Wednesday, 17 May 2017

Does Balance Matter?

You hear a lot of people complaining about games.  One of the most common thing you hear is that certain units or models in a game are “Over Powered” or they are “Unbalanced”.  But does balance really matter in Wargames? Well, the real answer to this question is obviously t depends on the game and how you want to play.  A bit of a cop out, I know, but I do think there is a deeper answer though.

Games Workshop recently released Shadow War: Armageddon, a narrative skirmish game set in the Warhammer 40,000 universe based on their classic Necromunda game.  It’s been a surprise hit for the company – the initial boxed game selling out in minutes – and the online community for the game has been thriving.  The most common complaint I’ve seen online though is certain factions are “unbalanced” but I feel that these people may have missed the point of the game.  I don’t think Shadow War was ever intended to be used for a tournaments and heavy competitive play.  I think it’s a great game for creating exciting stories on the tabletop, yeah your Imperial Guard (or whatever they are called nowadays) might get butchered but it was bloody fun playing it out right?

I think the same can be said for a lot of games but not all of course.  There are games that are designed for competitive play. Games like Kings of War and Warmachine rely on balance to make the game work.  Nothing can ever be perfectly balanced of course (unless both players use the exact same models and army lists but where’s the fun in that) but I think wargamers make too much of a big deal of balance.

Just look at what happened when Warhammer: Age Of Sigmar was released.  When the Warhammer reboot came out neck beards around the world were outraged by the idea that none of the units had point values.  The game encouraged people to use what models they had in their collection and create a cool narrative.  It was fun and reminded me when I started playing wargames and would just put any old thing on the table and would have hours of fun...the LAST thing we thought about was balance!  I remember seeing on a forum online someone complaining that “people could just take an army of giants!!” My first thought was “that sounds AMAZING!”

Some people embraced it and loved the idea but it seemed most gamers couldn’t get on board.  I understand this though because army list building and the like is one of the most fun parts of wargaming for many people.  It was certainly a statement of intent for Games Workshop though.  Warhammer Fantasy Battles was always a game that had an active competitive scene and releasing the new version without points was certainly a kick up the arse for some.  After a year GW put out the Generals Handbook which had rules for “Matched Play” which used Points Values and balancing mechanics.  Some people saw it as a back tack from GW but I would be very surprised if that wasn’t planned that way.
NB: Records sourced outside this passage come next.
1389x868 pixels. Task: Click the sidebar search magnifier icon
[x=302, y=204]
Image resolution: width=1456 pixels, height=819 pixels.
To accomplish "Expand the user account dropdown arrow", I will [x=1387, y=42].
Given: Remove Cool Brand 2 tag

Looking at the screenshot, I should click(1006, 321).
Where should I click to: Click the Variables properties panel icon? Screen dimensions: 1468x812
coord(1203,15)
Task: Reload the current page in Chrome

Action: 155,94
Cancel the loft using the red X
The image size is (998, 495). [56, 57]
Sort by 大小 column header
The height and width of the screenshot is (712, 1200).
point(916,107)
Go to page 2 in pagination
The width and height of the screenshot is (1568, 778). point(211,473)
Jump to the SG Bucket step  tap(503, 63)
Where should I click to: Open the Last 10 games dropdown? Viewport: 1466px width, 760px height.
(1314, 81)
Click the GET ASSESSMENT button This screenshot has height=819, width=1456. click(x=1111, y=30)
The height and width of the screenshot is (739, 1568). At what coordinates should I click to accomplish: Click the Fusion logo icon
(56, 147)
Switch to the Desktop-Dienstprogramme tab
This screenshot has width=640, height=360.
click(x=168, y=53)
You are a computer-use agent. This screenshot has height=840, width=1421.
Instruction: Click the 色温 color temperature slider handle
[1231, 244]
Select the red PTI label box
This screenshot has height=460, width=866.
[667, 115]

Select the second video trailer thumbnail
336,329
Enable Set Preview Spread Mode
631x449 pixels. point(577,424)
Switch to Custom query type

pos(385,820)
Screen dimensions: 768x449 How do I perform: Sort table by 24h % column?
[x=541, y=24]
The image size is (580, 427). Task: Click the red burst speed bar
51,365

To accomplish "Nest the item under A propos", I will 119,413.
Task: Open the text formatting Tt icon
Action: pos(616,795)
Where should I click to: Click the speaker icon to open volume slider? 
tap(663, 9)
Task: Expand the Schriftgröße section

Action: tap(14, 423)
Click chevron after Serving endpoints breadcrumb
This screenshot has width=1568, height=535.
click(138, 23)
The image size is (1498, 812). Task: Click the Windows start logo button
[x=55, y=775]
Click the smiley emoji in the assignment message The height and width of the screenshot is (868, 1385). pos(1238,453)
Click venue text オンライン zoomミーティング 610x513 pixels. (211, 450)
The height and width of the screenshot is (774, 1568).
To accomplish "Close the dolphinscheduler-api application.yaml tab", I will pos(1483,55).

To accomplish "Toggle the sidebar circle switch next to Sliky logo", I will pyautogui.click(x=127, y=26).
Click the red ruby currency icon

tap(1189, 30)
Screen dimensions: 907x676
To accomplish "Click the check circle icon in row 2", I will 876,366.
I think GW have stuck the nail on the head with how they present Age of Sigmar – and the forthcoming 8th edition of Warhammer 40,000 – with the “Three Ways To Play” thing.  Open Play being the version where you can use whatever you like to play games, Narrative Play which is more scenario based and Matched Play which is the more balanced version.  It shows people that when you buy a new game it should be used as a frame work to do what you like with, there is no right way to play a game, as long as you are having fun then you are playing it right! It’s very refreshing for a company like Games Workshop to embrace such a thing.

It does seems that balance is more of a recent obsession that has snuck into other types of games as well.  I remember seeing people complaining about balance issues in Dungeons & Dragons.  Since when did we want balanced roleplaying games? For me a good RPG should be all about story.  There should be monsters in a dungeon that my first level character can’t out fight! If I can out fight everything where is the danger and drama? The fear of death should be the crux of any good dungeon dwelling adventure!! A good old school RPG should feel dangerous and scary.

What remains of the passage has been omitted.